À ce propos, un conseil : mieux vaut ne pas se fier à son appellation bienfaitrice car le groupe fait tout pour laisser l’auditeur désorienté et sans boussole. Il n’est pas sûr qu’il le fasse exprès, mais c’est comme si : les guitares hurlantes, les mélodies incandescentes, les paroles déconcertantes et cette propension pour le vacarme vont dans ce sens. Sans oublier ce côté vaporeux qui colle à la peau, accentué par un chant garni d’échos. On en oublierait presque que derrière le brouillard, il y a des musiciens. Et une fois levée, la surprise ne retombe pas.

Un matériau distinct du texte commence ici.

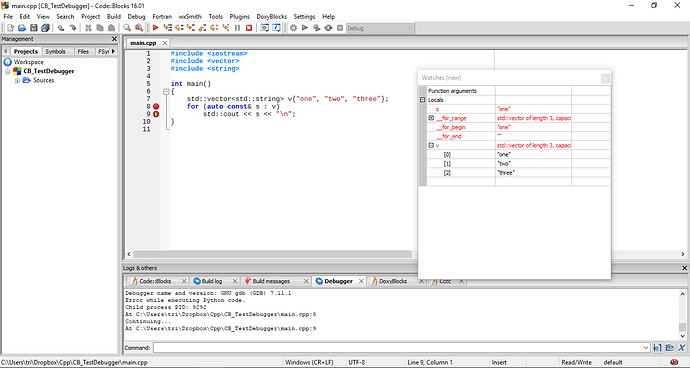690x368 pixels.
Task: Collapse the v vector watch entry
Action: pos(431,145)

On est en effet en présence d’un tout jeune trio, la vingtaine à peine entamée, la mine chafouine et le look débraillé façon Richard Hell qui, rappelons-le, s’est fait un nom avec l’album Blank Generation. Sur Bandcamp, on apprend alors qu’Asher Case, Isaac Lowenstein et Kai Slater se connaissent et font de la musique ensemble depuis qu’ils sont au lycée, «soit près d’un quart de leur vie». Que leurs premières répétitions datent de 2019 et que DIVE, premier disque autoproduit, aurait vu le jour en 2021 – il n’en reste aucune trace et le groupe n’en parle plus. Non, apparemment, ce Ripped and Torn se veut être le commencement d’une nouvelle aventure, il est vrai amorcée par deux EPs, Crowd Can Talk (2022) et Dressed in Trenches (2023), assez prometteurs.

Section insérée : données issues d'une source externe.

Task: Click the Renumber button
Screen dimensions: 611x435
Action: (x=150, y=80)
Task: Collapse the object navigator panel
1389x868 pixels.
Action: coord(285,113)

C’est à Chicago que ce trio s’est fait les dents, au sein de la scène underground aux étonnant airs de famille. Ici, une sœur qui joue pour Horsegirl (que Phonetics On and On, sorti cette année, a mis en lumière), et là, un père qui chante chez FACS – on comprend mieux maintenant la précocité. Au sein de cette bouillante atmosphère, ce sont finalement les gamins qui laissent une trace indélébile. D’abord à travers des concerts de belle tenue (pour mémoire, ils étaient aux «Congés annulés» des Rotondes l’été dernier). Ensuite avec cet album, dont le titre (que l’on pourrait traduire par «déchiré et déchiqueté») ne cache pas ses racines punk. Matador Records, le label à l’écurie de talents pur-sang, rappelle qu’un fanzine punk écossais des années 1970, devenu référence, avait le même nom.
Youth Revolution Now!
À moins, poursuit-il, que l’influence ne vienne de Peter Laughner, leader du groupe Père Ubu, trop vite mort dans «les flammes de la bataille de ses émotions déchirées». Aussi poétique soit-il, le lien n’est pas si bête. Les deux groupes, bien que séparés de cinq décennies, partagent en effet un appétit pour le bruit, qu’ils laissent se reprendre en toile de fond, et pour l’avant-gardisme (cf. le culte The Modern Dance, 1978). À la différence près que Lifeguard est moins expérimental que son aîné, laissant diffuser dans ses chansons des mélodies accrocheuses. En un mot : pop. C’est en cela qu’il se distingue de ses premières productions, estampillées postpunk. C’est aussi en cela qu’il s’éloigne des vieux modèles comme Buzzcocks, The Jam ou Gang of Four.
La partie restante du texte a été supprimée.